* [Document text]
*** Begin section ***

The large-billed crow (Corvus macrorhynchos), formerly referred to widely as the jungle crow, is a widespread Asian species of crow. It is very adaptable and is able to survive on a wide range of food sources, making it capable of colonizing new areas, due to which it is often considered a nuisance, especially on islands. It has a large bill, which is the source of its scientific name macrorhynchos (Ancient Greek for "long-billed") and it is sometimes known by the common name thick-billed crow. It can also be mistaken for a common raven. The eastern jungle crow and Indian jungle crow were once considered conspecific and together called the jungle crow.

==Taxonomy==
The large-billed crow was formally described in 1837 by the German naturalist Johann Georg Wagler under the current binomial name Corvus macrorhynchos. The type locality is the island of Java. The specific epithet macrorhynchos is from Ancient Greek μακρορρυγχος/makrorrhunkhos meaning "long-billed".

The taxonomy has a long and complicated history, and is still not fully resolved. Although ornithologists suspect that several species may be involved, the species limits are uncertain as each of the published studies only samples a few of the taxa.

Early in the 20th century the large-billed crow together with the Bismarck crow (Corvus insularis), Torresian crow (Corvus orru), little crow (Corvus bennetti) and Philippine jungle crow (Corvus philippinus) were all considered to be conspecific with the Australian raven (Corvus coronoides). In 1929 the German ornithologist Ernst Hartert split the expanded Corvus coronoides into several species based on the size of the throat hackles and the colour of the base of the neck feathers.

Ten subspecies are recognised. Some are distinctive vocally, morphologically and genetically, leading to treatments that raise some of them into species status.
- C. m. japonensis Bonaparte, CLJL, 1850 – Sakhalin, Kuril Islands, and northern Japan. (includes hondoensis and borealis)
- C. m. connectens Stresemann, EFT, 1916 – southern Ryukyu Islands (Amami Ōshima, Okinawa, and Miyako Island, southern Japan)
- C. m. osai Ogawa, M, 1905 – Yaeyama Islands of southern Ryukyu Islands (Ishigaki, Iriomote, Kohama, Kuru, and Aragusuku, southern Japan)

*** End section ***

* [Provided records]
*** Begin section ***

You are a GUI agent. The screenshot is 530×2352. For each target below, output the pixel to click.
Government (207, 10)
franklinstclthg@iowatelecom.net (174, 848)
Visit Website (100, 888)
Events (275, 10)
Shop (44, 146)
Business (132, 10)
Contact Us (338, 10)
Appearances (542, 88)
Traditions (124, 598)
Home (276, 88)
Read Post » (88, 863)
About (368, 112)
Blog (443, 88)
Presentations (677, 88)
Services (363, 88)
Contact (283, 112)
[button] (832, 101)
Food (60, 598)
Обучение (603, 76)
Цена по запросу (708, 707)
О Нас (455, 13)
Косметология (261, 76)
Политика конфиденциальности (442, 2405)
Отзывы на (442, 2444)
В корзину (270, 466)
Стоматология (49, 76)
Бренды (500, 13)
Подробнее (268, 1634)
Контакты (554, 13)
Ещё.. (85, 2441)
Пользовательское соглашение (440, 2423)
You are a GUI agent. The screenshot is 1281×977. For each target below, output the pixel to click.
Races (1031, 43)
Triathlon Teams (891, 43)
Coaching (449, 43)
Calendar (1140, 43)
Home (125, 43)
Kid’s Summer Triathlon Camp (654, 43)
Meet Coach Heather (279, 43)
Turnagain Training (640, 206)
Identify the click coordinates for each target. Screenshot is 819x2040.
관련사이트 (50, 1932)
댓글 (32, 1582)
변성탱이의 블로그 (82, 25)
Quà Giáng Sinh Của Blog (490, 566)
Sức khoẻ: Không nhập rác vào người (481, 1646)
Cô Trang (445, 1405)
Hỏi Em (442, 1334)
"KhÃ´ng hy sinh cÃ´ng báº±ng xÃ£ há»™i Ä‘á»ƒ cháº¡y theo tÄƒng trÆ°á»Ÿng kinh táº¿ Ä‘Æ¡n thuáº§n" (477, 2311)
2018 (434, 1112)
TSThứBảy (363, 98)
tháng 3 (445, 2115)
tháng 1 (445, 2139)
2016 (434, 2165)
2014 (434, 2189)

*** End section ***

* [Task list]
**a.** From the large-billed crow text, give again the passage from "The taxonomy has" to "the neck feathers.", copied word for word.
**b.** According to the large-billed crow text, which crows were considered conspecific with the Australian raven early in the 20th century? List each with its scientific name.
**c.** In the large-billed crow text, who formally described the species, and in what year?

* [Solutions]
**a.**
The taxonomy has a long and complicated history, and is still not fully resolved. Although ornithologists suspect that several species may be involved, the species limits are uncertain as each of the published studies only samples a few of the taxa.

Early in the 20th century the large-billed crow together with the Bismarck crow (Corvus insularis), Torresian crow (Corvus orru), little crow (Corvus bennetti) and Philippine jungle crow (Corvus philippinus) were all considered to be conspecific with the Australian raven (Corvus coronoides). In 1929 the German ornithologist Ernst Hartert split the expanded Corvus coronoides into several species based on the size of the throat hackles and the colour of the base of the neck feathers.

**b.**
- Large-billed crow (Corvus macrorhynchos)
- Bismarck crow (Corvus insularis)
- Torresian crow (Corvus orru)
- Little crow (Corvus bennetti)
- Philippine jungle crow (Corvus philippinus)

**c.** The German naturalist Johann Georg Wagler described it in 1837.